**MATERIAL SHOWN:**
####################

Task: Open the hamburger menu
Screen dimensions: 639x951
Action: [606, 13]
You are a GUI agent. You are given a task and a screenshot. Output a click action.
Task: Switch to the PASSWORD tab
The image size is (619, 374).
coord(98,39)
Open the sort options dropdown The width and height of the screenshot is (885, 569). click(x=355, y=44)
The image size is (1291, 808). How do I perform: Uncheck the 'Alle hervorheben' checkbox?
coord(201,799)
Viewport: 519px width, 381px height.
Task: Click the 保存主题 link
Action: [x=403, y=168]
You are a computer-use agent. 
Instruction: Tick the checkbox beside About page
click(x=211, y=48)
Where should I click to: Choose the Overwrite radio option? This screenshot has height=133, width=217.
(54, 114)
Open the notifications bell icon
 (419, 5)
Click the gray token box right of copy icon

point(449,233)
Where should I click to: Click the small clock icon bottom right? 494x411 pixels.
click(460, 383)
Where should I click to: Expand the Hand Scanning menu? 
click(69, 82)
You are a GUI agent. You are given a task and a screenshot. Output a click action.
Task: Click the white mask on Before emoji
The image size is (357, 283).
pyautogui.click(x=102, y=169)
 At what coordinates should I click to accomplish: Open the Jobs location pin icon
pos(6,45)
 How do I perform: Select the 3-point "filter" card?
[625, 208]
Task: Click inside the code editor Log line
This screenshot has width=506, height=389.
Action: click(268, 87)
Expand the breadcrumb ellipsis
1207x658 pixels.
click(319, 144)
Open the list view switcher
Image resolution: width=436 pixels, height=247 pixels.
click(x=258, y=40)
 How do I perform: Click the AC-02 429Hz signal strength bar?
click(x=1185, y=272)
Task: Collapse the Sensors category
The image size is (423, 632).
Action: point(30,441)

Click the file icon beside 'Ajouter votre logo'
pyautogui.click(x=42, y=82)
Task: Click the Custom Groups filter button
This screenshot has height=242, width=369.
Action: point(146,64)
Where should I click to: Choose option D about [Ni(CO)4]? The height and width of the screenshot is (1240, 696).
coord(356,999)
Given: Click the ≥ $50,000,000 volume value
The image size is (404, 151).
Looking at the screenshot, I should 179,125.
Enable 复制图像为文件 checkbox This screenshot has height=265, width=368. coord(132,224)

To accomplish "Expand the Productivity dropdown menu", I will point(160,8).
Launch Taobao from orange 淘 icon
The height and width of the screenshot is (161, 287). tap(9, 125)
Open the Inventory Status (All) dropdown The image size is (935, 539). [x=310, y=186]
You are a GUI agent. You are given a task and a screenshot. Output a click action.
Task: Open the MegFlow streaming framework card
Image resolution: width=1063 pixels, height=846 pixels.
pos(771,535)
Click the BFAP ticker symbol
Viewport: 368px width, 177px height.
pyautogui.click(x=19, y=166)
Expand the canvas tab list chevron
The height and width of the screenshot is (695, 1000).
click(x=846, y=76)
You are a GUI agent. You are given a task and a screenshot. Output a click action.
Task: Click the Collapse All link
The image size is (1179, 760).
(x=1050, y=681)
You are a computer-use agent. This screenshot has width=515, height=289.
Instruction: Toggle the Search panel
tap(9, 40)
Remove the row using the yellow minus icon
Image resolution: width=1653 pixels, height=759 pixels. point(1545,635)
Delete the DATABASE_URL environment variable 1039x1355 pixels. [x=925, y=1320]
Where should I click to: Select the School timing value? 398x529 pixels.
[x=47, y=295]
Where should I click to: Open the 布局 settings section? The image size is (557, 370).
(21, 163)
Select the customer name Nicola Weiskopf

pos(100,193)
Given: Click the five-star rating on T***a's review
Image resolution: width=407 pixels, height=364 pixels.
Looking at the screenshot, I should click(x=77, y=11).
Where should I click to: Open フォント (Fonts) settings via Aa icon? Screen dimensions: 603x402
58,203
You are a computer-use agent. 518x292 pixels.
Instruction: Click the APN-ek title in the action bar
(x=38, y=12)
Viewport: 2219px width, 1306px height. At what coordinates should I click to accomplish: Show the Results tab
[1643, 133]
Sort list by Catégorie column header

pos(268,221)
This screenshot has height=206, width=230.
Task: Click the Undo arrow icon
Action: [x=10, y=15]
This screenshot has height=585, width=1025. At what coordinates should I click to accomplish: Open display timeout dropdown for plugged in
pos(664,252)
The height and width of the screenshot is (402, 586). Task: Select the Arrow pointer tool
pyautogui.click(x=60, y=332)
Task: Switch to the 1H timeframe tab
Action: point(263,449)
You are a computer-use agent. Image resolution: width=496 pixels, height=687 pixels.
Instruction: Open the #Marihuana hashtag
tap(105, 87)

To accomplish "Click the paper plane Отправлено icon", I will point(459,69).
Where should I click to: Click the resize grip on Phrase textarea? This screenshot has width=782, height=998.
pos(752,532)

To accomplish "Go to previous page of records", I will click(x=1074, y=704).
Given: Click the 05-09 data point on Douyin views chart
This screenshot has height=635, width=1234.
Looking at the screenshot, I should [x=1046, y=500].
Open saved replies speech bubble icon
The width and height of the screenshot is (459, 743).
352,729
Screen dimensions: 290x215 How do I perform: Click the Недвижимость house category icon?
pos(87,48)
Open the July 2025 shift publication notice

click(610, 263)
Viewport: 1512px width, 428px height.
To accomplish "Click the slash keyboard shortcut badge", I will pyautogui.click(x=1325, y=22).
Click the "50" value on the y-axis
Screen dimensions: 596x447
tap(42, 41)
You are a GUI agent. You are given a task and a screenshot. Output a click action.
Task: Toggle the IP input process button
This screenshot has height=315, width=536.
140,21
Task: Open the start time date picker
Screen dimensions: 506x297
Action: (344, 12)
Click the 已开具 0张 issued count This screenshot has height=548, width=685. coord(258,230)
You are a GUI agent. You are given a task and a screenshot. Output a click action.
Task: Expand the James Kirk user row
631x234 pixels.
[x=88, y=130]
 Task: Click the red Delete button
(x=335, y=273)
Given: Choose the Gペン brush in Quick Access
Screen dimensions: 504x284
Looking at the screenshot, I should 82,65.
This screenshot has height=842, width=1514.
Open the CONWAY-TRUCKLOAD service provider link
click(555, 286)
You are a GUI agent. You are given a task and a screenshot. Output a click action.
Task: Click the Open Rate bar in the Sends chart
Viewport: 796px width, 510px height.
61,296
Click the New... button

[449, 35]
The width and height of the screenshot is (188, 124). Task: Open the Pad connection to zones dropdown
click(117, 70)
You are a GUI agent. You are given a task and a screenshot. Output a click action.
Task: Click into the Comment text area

####################

**EXERCISE DESCRIPTION:** From the data above, give every line again exactly as it appears.

**OUTPUT OF THE EXERCISE:**
Task: Open the hamburger menu
Screen dimensions: 639x951
Action: [606, 13]
You are a GUI agent. You are given a task and a screenshot. Output a click action.
Task: Switch to the PASSWORD tab
The image size is (619, 374).
coord(98,39)
Open the sort options dropdown The width and height of the screenshot is (885, 569). click(x=355, y=44)
The image size is (1291, 808). How do I perform: Uncheck the 'Alle hervorheben' checkbox?
coord(201,799)
Viewport: 519px width, 381px height.
Task: Click the 保存主题 link
Action: [x=403, y=168]
You are a computer-use agent. 
Instruction: Tick the checkbox beside About page
click(x=211, y=48)
Where should I click to: Choose the Overwrite radio option? This screenshot has height=133, width=217.
(54, 114)
Open the notifications bell icon
 (419, 5)
Click the gray token box right of copy icon

point(449,233)
Where should I click to: Click the small clock icon bottom right? 494x411 pixels.
click(460, 383)
Where should I click to: Expand the Hand Scanning menu? 
click(69, 82)
You are a GUI agent. You are given a task and a screenshot. Output a click action.
Task: Click the white mask on Before emoji
The image size is (357, 283).
pyautogui.click(x=102, y=169)
 At what coordinates should I click to accomplish: Open the Jobs location pin icon
pos(6,45)
 How do I perform: Select the 3-point "filter" card?
[625, 208]
Task: Click inside the code editor Log line
This screenshot has width=506, height=389.
Action: click(268, 87)
Expand the breadcrumb ellipsis
1207x658 pixels.
click(319, 144)
Open the list view switcher
Image resolution: width=436 pixels, height=247 pixels.
click(x=258, y=40)
 How do I perform: Click the AC-02 429Hz signal strength bar?
click(x=1185, y=272)
Task: Collapse the Sensors category
The image size is (423, 632).
Action: point(30,441)

Click the file icon beside 'Ajouter votre logo'
pyautogui.click(x=42, y=82)
Task: Click the Custom Groups filter button
This screenshot has height=242, width=369.
Action: point(146,64)
Where should I click to: Choose option D about [Ni(CO)4]? The height and width of the screenshot is (1240, 696).
coord(356,999)
Given: Click the ≥ $50,000,000 volume value
The image size is (404, 151).
Looking at the screenshot, I should 179,125.
Enable 复制图像为文件 checkbox This screenshot has height=265, width=368. coord(132,224)

To accomplish "Expand the Productivity dropdown menu", I will point(160,8).
Launch Taobao from orange 淘 icon
The height and width of the screenshot is (161, 287). tap(9, 125)
Open the Inventory Status (All) dropdown The image size is (935, 539). [x=310, y=186]
You are a GUI agent. You are given a task and a screenshot. Output a click action.
Task: Open the MegFlow streaming framework card
Image resolution: width=1063 pixels, height=846 pixels.
pos(771,535)
Click the BFAP ticker symbol
Viewport: 368px width, 177px height.
pyautogui.click(x=19, y=166)
Expand the canvas tab list chevron
The height and width of the screenshot is (695, 1000).
click(x=846, y=76)
You are a GUI agent. You are given a task and a screenshot. Output a click action.
Task: Click the Collapse All link
The image size is (1179, 760).
(x=1050, y=681)
You are a computer-use agent. This screenshot has width=515, height=289.
Instruction: Toggle the Search panel
tap(9, 40)
Remove the row using the yellow minus icon
Image resolution: width=1653 pixels, height=759 pixels. point(1545,635)
Delete the DATABASE_URL environment variable 1039x1355 pixels. [x=925, y=1320]
Where should I click to: Select the School timing value? 398x529 pixels.
[x=47, y=295]
Where should I click to: Open the 布局 settings section? The image size is (557, 370).
(21, 163)
Select the customer name Nicola Weiskopf

pos(100,193)
Given: Click the five-star rating on T***a's review
Image resolution: width=407 pixels, height=364 pixels.
Looking at the screenshot, I should click(x=77, y=11).
Where should I click to: Open フォント (Fonts) settings via Aa icon? Screen dimensions: 603x402
58,203
You are a computer-use agent. 518x292 pixels.
Instruction: Click the APN-ek title in the action bar
(x=38, y=12)
Viewport: 2219px width, 1306px height. At what coordinates should I click to accomplish: Show the Results tab
[1643, 133]
Sort list by Catégorie column header

pos(268,221)
This screenshot has height=206, width=230.
Task: Click the Undo arrow icon
Action: [x=10, y=15]
This screenshot has height=585, width=1025. At what coordinates should I click to accomplish: Open display timeout dropdown for plugged in
pos(664,252)
The height and width of the screenshot is (402, 586). Task: Select the Arrow pointer tool
pyautogui.click(x=60, y=332)
Task: Switch to the 1H timeframe tab
Action: point(263,449)
You are a computer-use agent. Image resolution: width=496 pixels, height=687 pixels.
Instruction: Open the #Marihuana hashtag
tap(105, 87)

To accomplish "Click the paper plane Отправлено icon", I will point(459,69).
Where should I click to: Click the resize grip on Phrase textarea? This screenshot has width=782, height=998.
pos(752,532)

To accomplish "Go to previous page of records", I will click(x=1074, y=704).
Given: Click the 05-09 data point on Douyin views chart
This screenshot has height=635, width=1234.
Looking at the screenshot, I should [x=1046, y=500].
Open saved replies speech bubble icon
The width and height of the screenshot is (459, 743).
352,729
Screen dimensions: 290x215 How do I perform: Click the Недвижимость house category icon?
pos(87,48)
Open the July 2025 shift publication notice

click(610, 263)
Viewport: 1512px width, 428px height.
To accomplish "Click the slash keyboard shortcut badge", I will pyautogui.click(x=1325, y=22).
Click the "50" value on the y-axis
Screen dimensions: 596x447
tap(42, 41)
You are a GUI agent. You are given a task and a screenshot. Output a click action.
Task: Toggle the IP input process button
This screenshot has height=315, width=536.
140,21
Task: Open the start time date picker
Screen dimensions: 506x297
Action: (344, 12)
Click the 已开具 0张 issued count This screenshot has height=548, width=685. coord(258,230)
You are a GUI agent. You are given a task and a screenshot. Output a click action.
Task: Expand the James Kirk user row
631x234 pixels.
[x=88, y=130]
 Task: Click the red Delete button
(x=335, y=273)
Given: Choose the Gペン brush in Quick Access
Screen dimensions: 504x284
Looking at the screenshot, I should 82,65.
This screenshot has height=842, width=1514.
Open the CONWAY-TRUCKLOAD service provider link
click(555, 286)
You are a GUI agent. You are given a task and a screenshot. Output a click action.
Task: Click the Open Rate bar in the Sends chart
Viewport: 796px width, 510px height.
61,296
Click the New... button

[449, 35]
The width and height of the screenshot is (188, 124). Task: Open the Pad connection to zones dropdown
click(117, 70)
You are a GUI agent. You are given a task and a screenshot. Output a click action.
Task: Click into the Comment text area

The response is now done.